Issue 4354. Last Updated: 03/22/2010

City Hall Rains on Gay Pride Parade

By Matt Siegel
Gay rights activist Nikolai Alexeyev lashed out at City Hall on Thursday after Mayor Yury Luzhkov's office assailed his proposal for a gay pride parade during the holidays at the start of May.

Sergei Tsoi, a spokesman for the mayor, accused gay rights activists of trying to spoil the traditional labor-related holidays on Wednesday, Interfax reported. Tsoi said that, if they went ahead with their planned march, there "could be blood, which no one wants."

Alexeyev's announcement on Wednesday that he plans to submit five requests for authorization to hold a parade for each day in May, along with Tsoi's response, appears to open the latest round in what is becoming an annual battle between activists and City Hall over the rights of sexual minorities to hold an open demonstration.

Alexeyev labeled Tsoi's allegations that gays and lesbians wanted to spoil the holiday "outrageous."

"As if gays don't support peace and don't work," said an incredulous Alexeyev. "Don't we pay the taxes that support this government? I don't understand this at all."

A spokeswoman for the Mayor's Office said Tsoi was not in on Thursday and would not be available for comment.

Luzhkov has long been openly hostile the idea of a gay march. In 2006, during a Russian Orthodox Church conference at the Kremlin, he called the gay parade a "satanic event." His office has denied every parade request since 2006.

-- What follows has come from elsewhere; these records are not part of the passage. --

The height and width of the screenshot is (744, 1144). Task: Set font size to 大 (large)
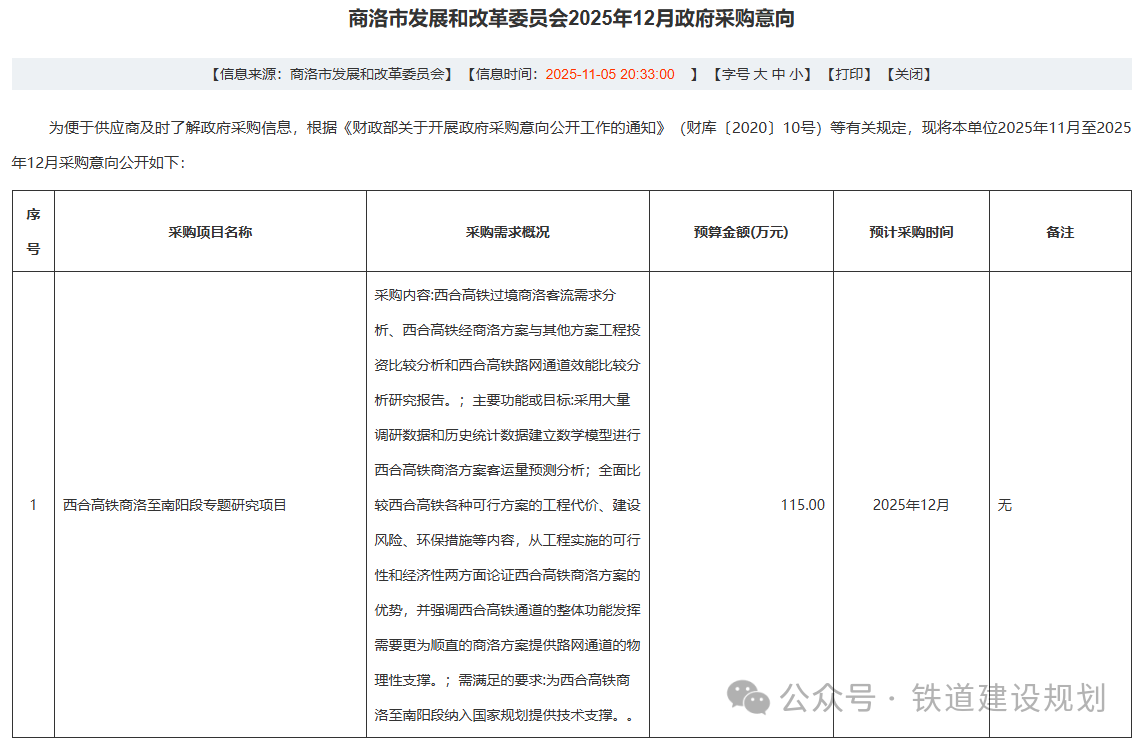pyautogui.click(x=761, y=74)
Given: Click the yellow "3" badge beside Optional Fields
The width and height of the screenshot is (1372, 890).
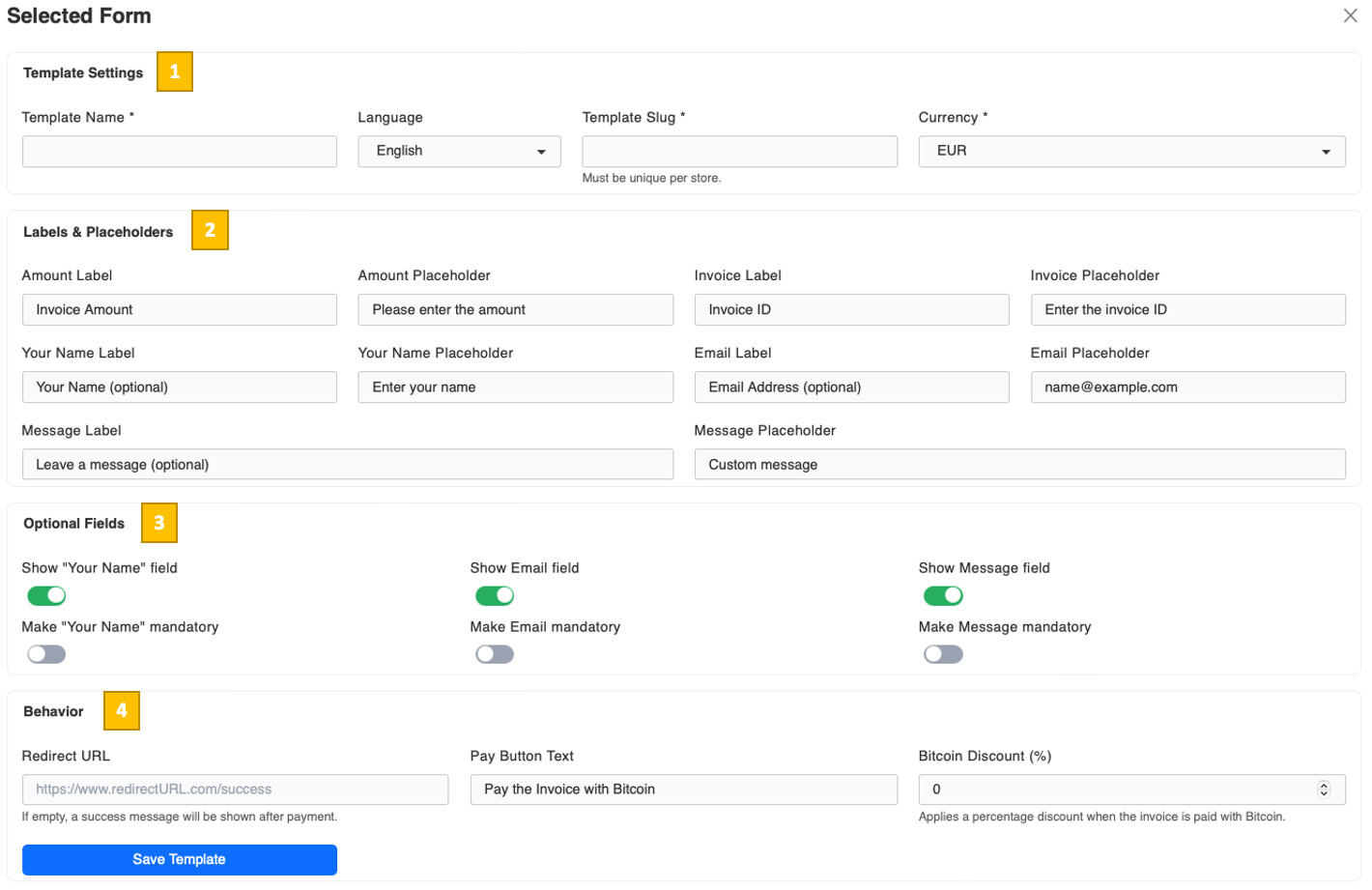Looking at the screenshot, I should tap(158, 523).
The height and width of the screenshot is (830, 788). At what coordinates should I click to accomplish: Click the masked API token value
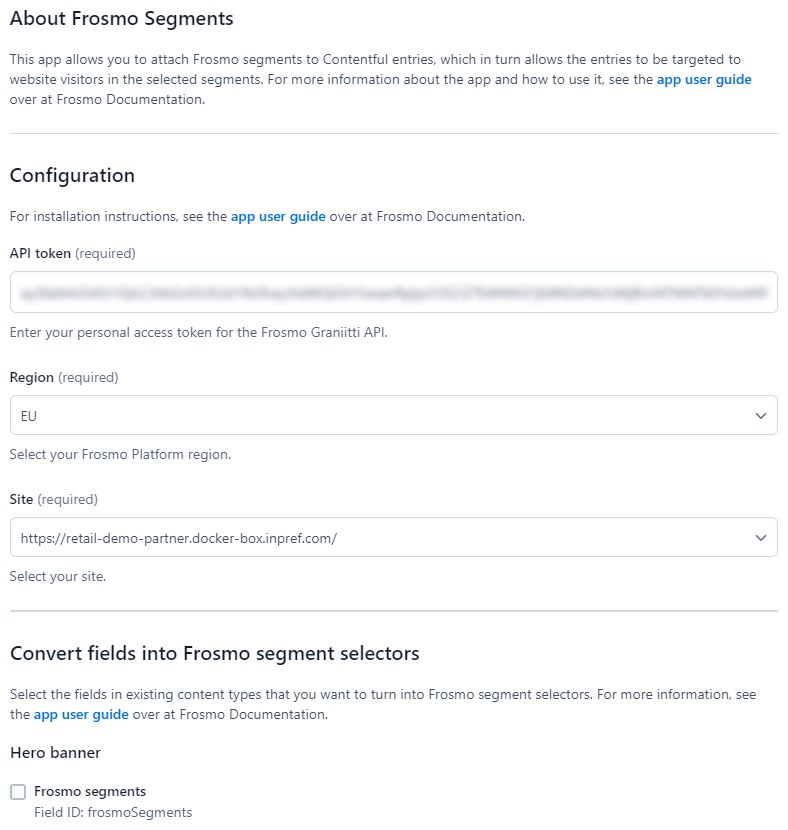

In April 2007, the Moscow City Court upheld the city's refusal to authorize a gay parade as constitutional.

A 2007 parade led by Alexeyev in defiance of the ban turned violent. Anti-gay protesters attacked British gay rights activist Peter Tatchell and singer Richard Fairbrass -- most famous as the leader of the band "Right Said Fred" --as police stood by. Police did manage to detain the pair, as well as European Parliament deputies, Italian MEP Marco Cappato and Volker Beck of Germany along with 27 other people.

Alexeyev insists that his group will hold a parade this month, although the date has yet to be chosen from among the more than 150 applications.

"We are not going to surrender to the illegal decisions being made by Moscow City Hall," he said.